(Stored data)
•••

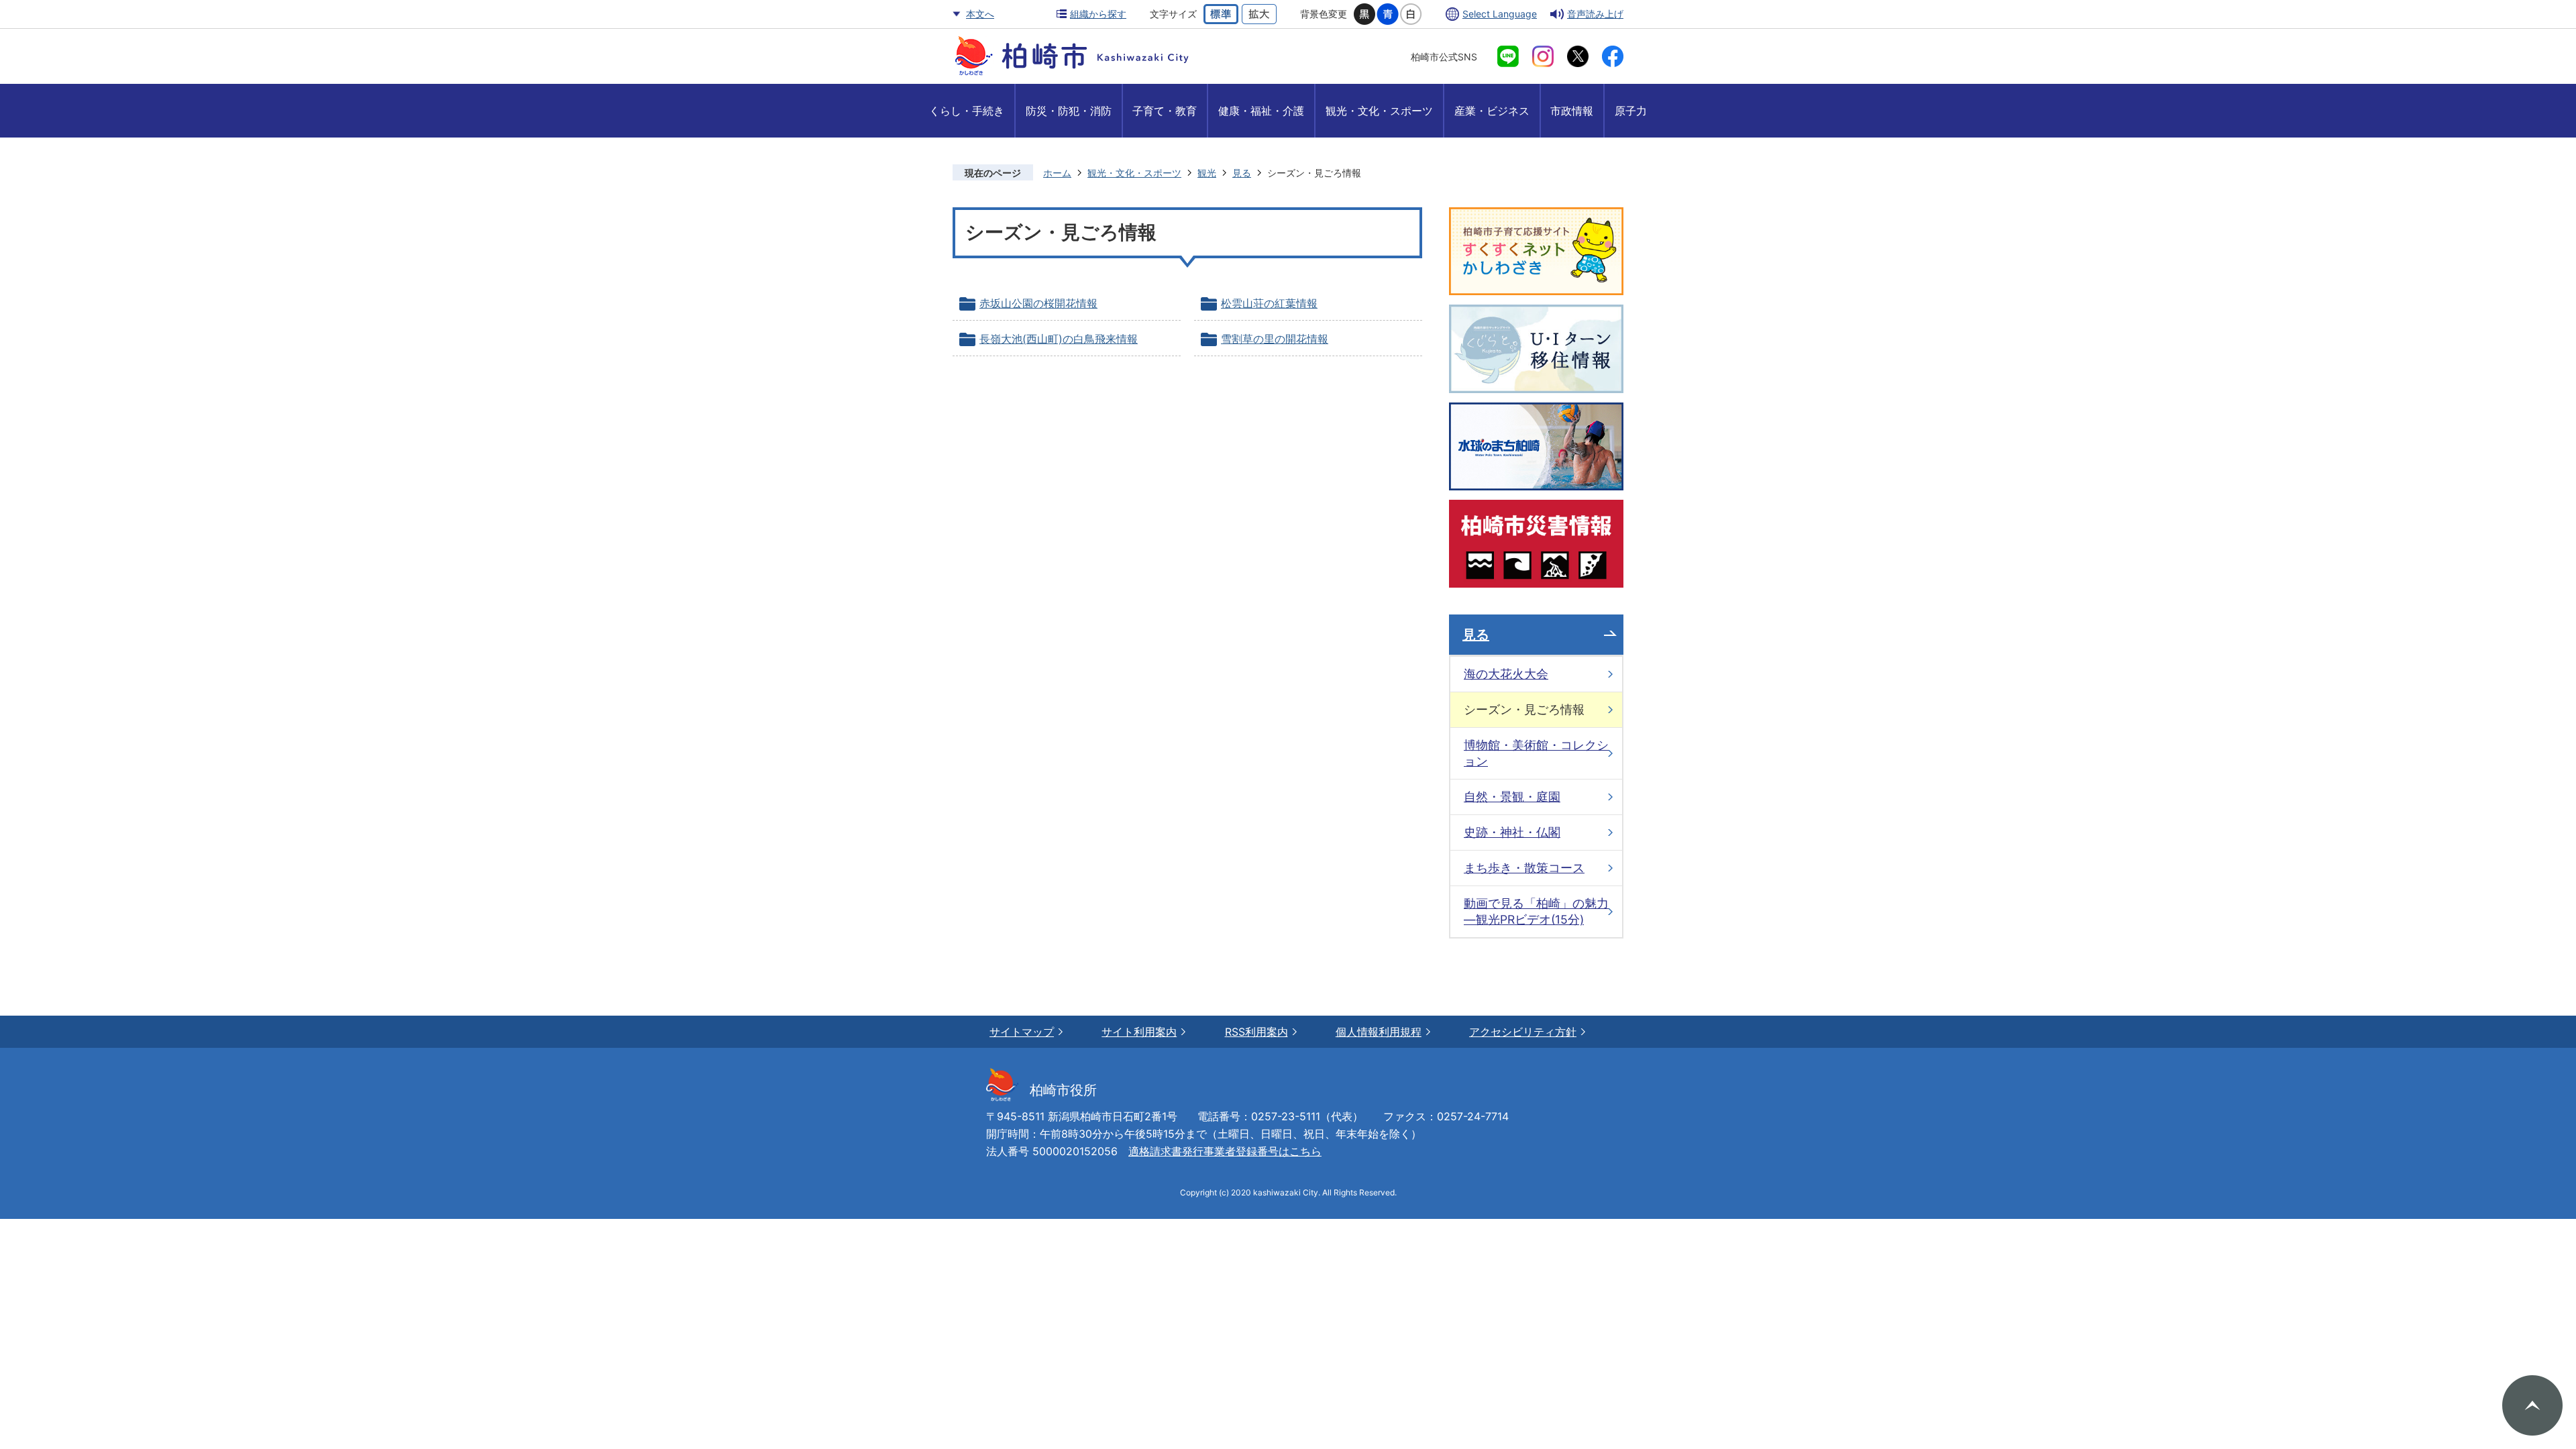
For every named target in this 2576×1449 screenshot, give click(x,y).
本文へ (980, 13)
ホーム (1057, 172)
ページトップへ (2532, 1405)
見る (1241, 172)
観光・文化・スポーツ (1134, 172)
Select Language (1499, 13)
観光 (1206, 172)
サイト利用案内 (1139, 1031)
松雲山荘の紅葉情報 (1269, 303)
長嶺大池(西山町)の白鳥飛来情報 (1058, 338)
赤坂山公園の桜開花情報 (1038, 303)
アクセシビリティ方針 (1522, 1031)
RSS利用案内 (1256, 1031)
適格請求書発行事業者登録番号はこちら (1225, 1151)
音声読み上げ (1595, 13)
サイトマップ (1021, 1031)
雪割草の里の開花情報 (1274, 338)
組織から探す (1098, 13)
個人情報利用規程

•••

[Task to carry out]
With the pictures omitted, restate every entry above word for word.

[Response to the exercise]
For every named target in this 2576×1449 screenshot, give click(x,y).
本文へ (980, 13)
ホーム (1057, 172)
ページトップへ (2532, 1405)
見る (1241, 172)
観光・文化・スポーツ (1134, 172)
Select Language (1499, 13)
観光 (1206, 172)
サイト利用案内 (1139, 1031)
松雲山荘の紅葉情報 (1269, 303)
長嶺大池(西山町)の白鳥飛来情報 (1058, 338)
赤坂山公園の桜開花情報 (1038, 303)
アクセシビリティ方針 (1522, 1031)
RSS利用案内 (1256, 1031)
適格請求書発行事業者登録番号はこちら (1225, 1151)
音声読み上げ (1595, 13)
サイトマップ (1021, 1031)
雪割草の里の開花情報 (1274, 338)
組織から探す (1098, 13)
個人情報利用規程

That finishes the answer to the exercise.